Les touristes exemptés de visa américain devront livrer… cinq ans de leur activité sur les réseaux sociaux
Nouveau coup de folie. L’administration Trump veut complexifier les procédures d’entrée sur le territoire pour les ressortissants de 42 pays, dont la France
Les Français concernés
L’offensive sécuritaire de Washington franchit un nouveau cap. Selon un avis publié dans le Federal Register, l’administration Trump prévoit d’exiger des visiteurs exemptés de visa – Français compris – qu’ils fournissent l’intégralité de leurs activités sur les réseaux sociaux des cinq dernières années avant d’entrer aux États-Unis. Le dispositif pourrait entrer en vigueur dans les soixante jours, sauf recours judiciaire.
Un « élément obligatoire de données »
La mesure vise les ressortissants des 42 pays bénéficiaires du programme d’exemption de visa, parmi lesquels la France, l’Australie, le Royaume-Uni, l’Allemagne, Israël, le Japon et la Corée du Sud. Jusqu’ici, ces voyageurs pouvaient accéder au territoire pour quatre-vingt-dix jours sur simple obtention d’une autorisation électronique (ESTA). Demain, l’historique numérique deviendrait un « élément obligatoire de données » dans le dossier.

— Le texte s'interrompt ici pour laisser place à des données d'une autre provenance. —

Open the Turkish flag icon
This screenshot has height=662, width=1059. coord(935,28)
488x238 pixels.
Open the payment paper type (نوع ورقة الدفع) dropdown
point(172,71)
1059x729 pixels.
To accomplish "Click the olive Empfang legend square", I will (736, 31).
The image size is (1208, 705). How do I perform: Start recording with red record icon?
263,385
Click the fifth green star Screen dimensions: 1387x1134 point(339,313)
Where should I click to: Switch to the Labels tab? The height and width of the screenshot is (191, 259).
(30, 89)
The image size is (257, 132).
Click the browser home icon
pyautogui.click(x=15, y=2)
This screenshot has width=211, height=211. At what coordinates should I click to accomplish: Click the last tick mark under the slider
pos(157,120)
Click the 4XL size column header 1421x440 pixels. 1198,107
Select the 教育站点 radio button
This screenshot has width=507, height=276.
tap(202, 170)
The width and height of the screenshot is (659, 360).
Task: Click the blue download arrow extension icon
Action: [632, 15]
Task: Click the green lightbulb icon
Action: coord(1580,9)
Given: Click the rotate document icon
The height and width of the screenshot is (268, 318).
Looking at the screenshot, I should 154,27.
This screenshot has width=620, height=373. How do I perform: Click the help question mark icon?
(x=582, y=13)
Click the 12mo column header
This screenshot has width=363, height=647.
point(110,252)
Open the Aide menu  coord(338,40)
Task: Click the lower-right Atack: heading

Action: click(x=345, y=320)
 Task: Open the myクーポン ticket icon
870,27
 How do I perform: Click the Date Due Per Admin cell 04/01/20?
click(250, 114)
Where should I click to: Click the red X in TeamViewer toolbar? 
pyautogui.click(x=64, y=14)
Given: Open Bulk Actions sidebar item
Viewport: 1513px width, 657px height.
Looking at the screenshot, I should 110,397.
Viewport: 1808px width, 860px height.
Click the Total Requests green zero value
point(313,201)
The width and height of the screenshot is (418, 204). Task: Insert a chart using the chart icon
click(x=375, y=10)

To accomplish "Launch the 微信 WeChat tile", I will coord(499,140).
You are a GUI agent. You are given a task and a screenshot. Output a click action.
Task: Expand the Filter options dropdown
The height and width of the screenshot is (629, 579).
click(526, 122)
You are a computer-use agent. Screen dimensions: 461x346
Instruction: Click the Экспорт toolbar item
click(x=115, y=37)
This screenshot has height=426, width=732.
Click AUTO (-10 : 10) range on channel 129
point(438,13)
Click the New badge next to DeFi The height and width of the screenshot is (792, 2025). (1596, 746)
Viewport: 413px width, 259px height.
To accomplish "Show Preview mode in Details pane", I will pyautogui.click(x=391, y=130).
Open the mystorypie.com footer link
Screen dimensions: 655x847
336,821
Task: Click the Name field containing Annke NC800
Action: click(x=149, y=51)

Les numéros de téléphone aussi
Le durcissement ne s’arrête pas là. Les services des douanes et de la protection des frontières (CBP) veulent également recueillir les numéros de téléphone utilisés au cours des cinq dernières années, les adresses électroniques des dix dernières, ainsi qu’une série d’informations sur les membres de la famille : noms, dates et lieux de naissance, adresses et coordonnées. Un élargissement massif de la collecte, justifié par la Maison Blanche au nom de la lutte antiterroriste.
« America First »
Ce tour de vis intervient à l’approche de la Coupe du monde 2026, coorganisée par les États-Unis, le Canada et le Mexique, qui doit attirer des centaines de milliers de supporteurs étrangers. Le président Trump applique désormais son credo « America First » au tourisme : après la hausse du prix d’entrée des parcs nationaux pour les non-résidents, la surveillance s’étend aux traces numériques des voyageurs.
Livrer cinq ans de sa vie en ligne
Ces restrictions s’ajoutent à un contexte déjà défavorable. Le secteur touristique américain subit une baisse continue des arrivées internationales, alimentée par l’image dissuasive d’un pays devenu méfiant envers ses visiteurs. L’US Travel Association anticipe un recul supplémentaire de 6,3 % en 2025 par rapport à 2024. L’obligation de livrer cinq ans de vie en ligne risque de renforcer encore le mouvement.